◆ **ENTRIES PROVIDED**
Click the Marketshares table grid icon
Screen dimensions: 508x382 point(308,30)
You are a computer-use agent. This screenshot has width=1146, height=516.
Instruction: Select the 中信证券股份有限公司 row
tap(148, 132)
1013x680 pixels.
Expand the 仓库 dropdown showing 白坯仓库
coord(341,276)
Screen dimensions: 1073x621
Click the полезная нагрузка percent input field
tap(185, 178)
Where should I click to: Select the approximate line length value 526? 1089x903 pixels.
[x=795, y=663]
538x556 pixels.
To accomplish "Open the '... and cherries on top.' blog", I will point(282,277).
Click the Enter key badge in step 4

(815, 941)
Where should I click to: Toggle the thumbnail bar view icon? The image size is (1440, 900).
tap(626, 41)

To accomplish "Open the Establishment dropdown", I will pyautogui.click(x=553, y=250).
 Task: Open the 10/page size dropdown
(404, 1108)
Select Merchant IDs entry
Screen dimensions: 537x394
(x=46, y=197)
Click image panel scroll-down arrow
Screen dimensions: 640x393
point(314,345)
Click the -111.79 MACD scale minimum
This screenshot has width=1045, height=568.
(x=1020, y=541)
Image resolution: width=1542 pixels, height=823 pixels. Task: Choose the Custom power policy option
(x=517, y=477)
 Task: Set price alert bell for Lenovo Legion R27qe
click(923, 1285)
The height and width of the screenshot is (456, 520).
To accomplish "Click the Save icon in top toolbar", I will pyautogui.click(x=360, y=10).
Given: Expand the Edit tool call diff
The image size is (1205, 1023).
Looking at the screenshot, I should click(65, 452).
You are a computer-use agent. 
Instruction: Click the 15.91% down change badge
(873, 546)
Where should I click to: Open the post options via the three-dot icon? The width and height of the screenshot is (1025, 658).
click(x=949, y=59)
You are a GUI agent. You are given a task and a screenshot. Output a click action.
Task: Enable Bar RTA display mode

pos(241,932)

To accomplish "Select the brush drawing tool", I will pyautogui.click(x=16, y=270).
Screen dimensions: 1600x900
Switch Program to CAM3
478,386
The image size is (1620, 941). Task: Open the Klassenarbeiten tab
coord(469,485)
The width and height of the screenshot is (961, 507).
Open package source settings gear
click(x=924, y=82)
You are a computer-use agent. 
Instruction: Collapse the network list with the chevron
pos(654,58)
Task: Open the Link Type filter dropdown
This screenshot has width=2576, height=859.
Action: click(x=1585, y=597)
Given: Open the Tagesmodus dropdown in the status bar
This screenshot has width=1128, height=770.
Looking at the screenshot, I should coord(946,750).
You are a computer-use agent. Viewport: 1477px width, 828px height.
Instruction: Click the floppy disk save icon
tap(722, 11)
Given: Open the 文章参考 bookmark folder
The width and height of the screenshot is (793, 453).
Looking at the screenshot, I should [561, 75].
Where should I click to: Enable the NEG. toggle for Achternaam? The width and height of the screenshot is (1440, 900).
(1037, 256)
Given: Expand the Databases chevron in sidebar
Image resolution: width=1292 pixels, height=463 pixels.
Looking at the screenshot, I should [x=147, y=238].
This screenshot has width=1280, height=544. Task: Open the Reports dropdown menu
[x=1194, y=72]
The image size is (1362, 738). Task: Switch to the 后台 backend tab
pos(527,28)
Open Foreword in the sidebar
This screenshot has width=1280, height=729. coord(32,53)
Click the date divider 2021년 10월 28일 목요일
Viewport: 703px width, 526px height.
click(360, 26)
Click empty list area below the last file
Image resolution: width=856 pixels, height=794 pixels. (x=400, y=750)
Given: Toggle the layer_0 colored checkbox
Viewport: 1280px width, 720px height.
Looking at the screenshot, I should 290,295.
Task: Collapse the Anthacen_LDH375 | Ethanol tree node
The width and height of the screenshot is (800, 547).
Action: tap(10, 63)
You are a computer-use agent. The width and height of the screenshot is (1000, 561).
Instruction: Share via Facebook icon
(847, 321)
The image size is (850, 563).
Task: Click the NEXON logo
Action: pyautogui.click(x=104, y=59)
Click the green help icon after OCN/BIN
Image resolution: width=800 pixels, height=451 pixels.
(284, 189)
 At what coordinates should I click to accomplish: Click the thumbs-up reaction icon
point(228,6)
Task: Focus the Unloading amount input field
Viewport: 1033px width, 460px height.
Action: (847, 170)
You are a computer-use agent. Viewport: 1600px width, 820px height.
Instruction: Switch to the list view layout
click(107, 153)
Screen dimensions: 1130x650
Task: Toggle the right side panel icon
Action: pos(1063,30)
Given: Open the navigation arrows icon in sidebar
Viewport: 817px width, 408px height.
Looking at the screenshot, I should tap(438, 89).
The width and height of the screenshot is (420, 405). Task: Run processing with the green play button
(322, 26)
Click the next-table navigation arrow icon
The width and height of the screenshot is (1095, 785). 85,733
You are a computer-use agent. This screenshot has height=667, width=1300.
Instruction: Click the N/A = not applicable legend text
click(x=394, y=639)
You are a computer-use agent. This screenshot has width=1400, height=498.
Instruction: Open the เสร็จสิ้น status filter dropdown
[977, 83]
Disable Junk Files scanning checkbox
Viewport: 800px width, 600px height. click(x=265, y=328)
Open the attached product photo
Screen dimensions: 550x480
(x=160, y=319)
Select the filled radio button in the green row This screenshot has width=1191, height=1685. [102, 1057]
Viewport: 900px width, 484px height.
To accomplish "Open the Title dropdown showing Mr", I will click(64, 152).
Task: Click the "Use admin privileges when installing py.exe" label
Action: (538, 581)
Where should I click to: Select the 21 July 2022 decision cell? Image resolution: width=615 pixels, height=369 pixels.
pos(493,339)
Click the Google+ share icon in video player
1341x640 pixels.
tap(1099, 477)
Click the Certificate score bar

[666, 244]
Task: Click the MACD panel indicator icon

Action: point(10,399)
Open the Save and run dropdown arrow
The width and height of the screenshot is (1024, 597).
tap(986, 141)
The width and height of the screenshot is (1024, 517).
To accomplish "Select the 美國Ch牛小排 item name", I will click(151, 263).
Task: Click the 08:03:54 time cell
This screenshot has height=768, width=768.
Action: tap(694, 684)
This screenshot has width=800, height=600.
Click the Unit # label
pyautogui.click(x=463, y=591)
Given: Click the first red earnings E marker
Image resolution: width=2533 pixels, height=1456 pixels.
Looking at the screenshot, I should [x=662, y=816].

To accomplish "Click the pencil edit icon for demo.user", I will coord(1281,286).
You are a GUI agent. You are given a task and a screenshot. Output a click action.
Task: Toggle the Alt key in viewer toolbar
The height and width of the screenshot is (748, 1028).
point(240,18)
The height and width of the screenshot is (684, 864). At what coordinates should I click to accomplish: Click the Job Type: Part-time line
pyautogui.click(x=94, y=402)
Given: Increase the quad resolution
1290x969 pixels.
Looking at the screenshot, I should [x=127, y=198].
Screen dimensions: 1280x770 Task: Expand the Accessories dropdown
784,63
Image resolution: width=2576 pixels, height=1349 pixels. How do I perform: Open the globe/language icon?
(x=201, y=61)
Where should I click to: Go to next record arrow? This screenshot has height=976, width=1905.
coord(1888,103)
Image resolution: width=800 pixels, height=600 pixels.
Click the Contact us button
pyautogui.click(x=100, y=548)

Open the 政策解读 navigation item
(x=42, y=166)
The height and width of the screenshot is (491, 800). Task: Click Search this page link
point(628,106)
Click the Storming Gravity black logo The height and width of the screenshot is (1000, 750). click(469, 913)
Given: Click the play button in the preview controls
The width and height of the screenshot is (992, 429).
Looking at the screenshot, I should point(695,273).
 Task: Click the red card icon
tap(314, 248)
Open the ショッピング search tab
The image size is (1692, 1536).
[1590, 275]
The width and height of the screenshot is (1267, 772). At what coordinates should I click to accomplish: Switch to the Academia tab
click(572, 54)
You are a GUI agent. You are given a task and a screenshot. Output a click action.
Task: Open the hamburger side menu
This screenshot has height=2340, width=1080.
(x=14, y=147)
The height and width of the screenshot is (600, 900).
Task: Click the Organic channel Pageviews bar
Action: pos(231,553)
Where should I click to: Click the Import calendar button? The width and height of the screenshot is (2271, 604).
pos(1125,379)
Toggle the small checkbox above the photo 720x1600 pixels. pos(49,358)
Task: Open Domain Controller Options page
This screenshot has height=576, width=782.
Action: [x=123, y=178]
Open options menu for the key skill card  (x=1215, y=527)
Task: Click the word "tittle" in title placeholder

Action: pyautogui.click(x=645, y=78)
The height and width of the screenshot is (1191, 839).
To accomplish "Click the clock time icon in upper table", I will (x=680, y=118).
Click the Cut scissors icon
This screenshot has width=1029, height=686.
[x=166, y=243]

◆ **EXERCISE GOAL**
Find and copy each line of the listing above that holds the word "agent".

◆ **EXERCISE RESPONSE**
You are a computer-use agent. This screenshot has width=1146, height=516.
You are a computer-use agent. 
You are a GUI agent. You are given a task and a screenshot. Output a click action.
You are a computer-use agent. 
You are a computer-use agent. Viewport: 1477px width, 828px height.
You are a computer-use agent. The width and height of the screenshot is (1000, 561).
You are a computer-use agent. Viewport: 1600px width, 820px height.
You are a computer-use agent. This screenshot has height=667, width=1300.
You are a computer-use agent. This screenshot has width=1400, height=498.
You are a GUI agent. You are given a task and a screenshot. Output a click action.
You are a GUI agent. You are given a task and a screenshot. Output a click action.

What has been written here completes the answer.